[Reading text]:
+ + + +

In the North Carolina (NC) data set, there are a large number of vector and raster layers. You can find them in the PERMANENT and landsat mapset (Figure 3). For the exercises, we should keep these base layers as they are, and store the data we create and adapt in another mapset. You should be able to create a new mapset and to define the region settings of this mapset. If you forgot how, check again Introduction to GRASS GIS and guided tour about working with GRASS GIS.


Figure 3. The mapsets available by default in the NC dataset, complemented by the bioclim dataset (which we will create later).

Exercise: Create a new mapset, make sure you are in that mapset, and set the region (extent and resolution) to match that of the raster layer elev_county_500m in the PERMANENT mapset. You will need the functions g.mapset and g.region.
BASH
GUI

4.2 Installing required addons

For the exercises in this tutorial, you will be asked to install a few addons. They are all available from the official GRASS GIS Add-on repository. They can be easily installed in the local installation through the graphical user interface (Menu - Settings - Addons Extension - Install) or via the g.extension command. Go to the manual page of g.extension for a more details overview.

Exercise: . Install the addon v.vif
BASH
GUI

4.3 Seeking help

As mentioned in the Introduction module, there are multiple sources from where to get help about GRASS GIS. When in doubt about a function, you should always start with the function's manual page. You can get a basic descriptions of the options and flags of a function using the --help or --h flag after the module name. Or open the manual page from the function's window or online.

Exercise: find out more information about the r.vif function
BASH
GUI
Online

When you are new to GRASS or want to try out a new function, one tip is to use the GUI first and explore the different settings. If you then want to use this function on the command line (perhaps as part of a larger work-flow), you can easily copy the corresponding code to the clipboard (Figure 12). You can open the function GUI via the menu, or you can simply type the function name on the command line and press enter.


Figure 12. Get the command line code based GUI parameters. Use the Copy button to copy the command line to the clipboard.

5. Hands-on geographic point interpolation

In this section, we will look at a few of the interpolation functions in GRASS GIS. This should provide you with some ideas what is possible and make it easier to understand how to employ the full power of GRASS GIS. If you would like to try out a function that is not included in the exercises below, ask and we'll try to help you out.

5.1 Rainfall data

In the North Carolina (NC) data set, there is a vector point data layer with in the attribute table the average monthly and annual rainfall data for the period 1970 - 2000; the precip_30ynormals@PERMANENT vector layer. Note that the name after the at (@) sign is the name of the mapset in which the layer is stored. Let's first have a look at the data layer. Let's first have a look at the data.

Exercise: Check out what variables there are in the attribute table and the attribute table itself.
BASH
GUI

Now, to display the map and add decorations, we can run the commands from the command line or use the main GUI and copy the corresponding commands for future replication of the workflow. Note the "Copy" button in the GUI of each module.

+ + + +

[Collected data]:

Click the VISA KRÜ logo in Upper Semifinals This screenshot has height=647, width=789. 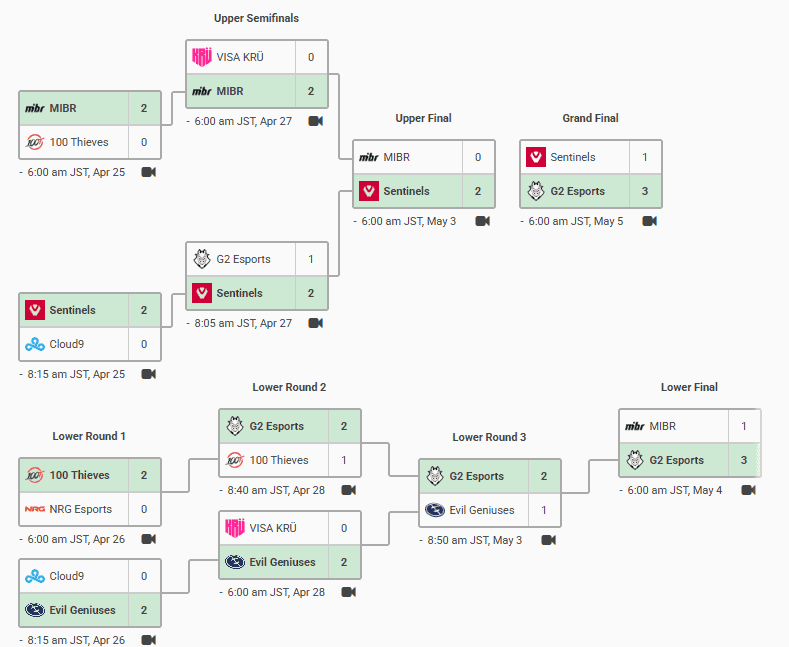[x=202, y=57]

+ + + +

[What to do]:
1. Decide whether each statement below agrees with the GRASS GIS tutorial. Answer yes or no for each, and quote the words of the tutorial that decide it.
(a) The base layers of the North Carolina data set should stay unchanged, and data you create or adapt should go in another mapset.
(b) Addons can be installed only through the graphical user interface.
(c) The rainfall data in the precip_30ynormals layer cover the period 1970 - 2000.
2. Carry on the GRASS GIS tutorial from the point where it stops.

[Task-by-task results]:
1.
(a) Yes: "we should keep these base layers as they are, and store the data we create and adapt in another mapset."
(b) No: "through the graphical user interface (Menu - Settings - Addons Extension - Install) or via the g.extension command."
(c) Yes: "average monthly and annual rainfall data for the period 1970 - 2000."

2.
Create a map of the weather stations (precip_30ynormals@PERMANENT) and the state boundaries. You'll need at least the d.mon, d.vect, and d.legend.vect commands. You should get something like


Figure 13. Weather stations in NC

BASH

5.2 Proximity interpolation - Voronoi polygons

This is probably the simplest interpolation method. It was introduced by Alfred H. Thiessen more than a century ago. The goal is simple: Assign to all unsampled locations the value of the closest sampled location. This generates voronoi polygons whereby lines that split the midpoint between each sampled location are connected. They thereby form a polygon that encloses the sample point whose value it inherits (Gimond 2017). The method can be used for vector to raster conversion for special cases, e.g., when resulting raster layers need to be discrete and only have those discrete values assigned to the points (Neteler & Mitasova 2008).

Interpolate annual rainfall data for the whole state using the v.voronoi function and the rainfall data in precip_30ynormals@PERMANENT. You should get something like figure 14. Hint: after creating the voronoi polygon layer, you'll need to do some post-processing, like clipping the resulting layer to fit within the state boundary.


Figure 14. Annual rainfall based on proximity interpolation of average rainfall data for the period 1970 - 2000, clipped to the state boundaries. The voronoi polygons are emphasized using a white boundary. White circles give te location of the weather stations.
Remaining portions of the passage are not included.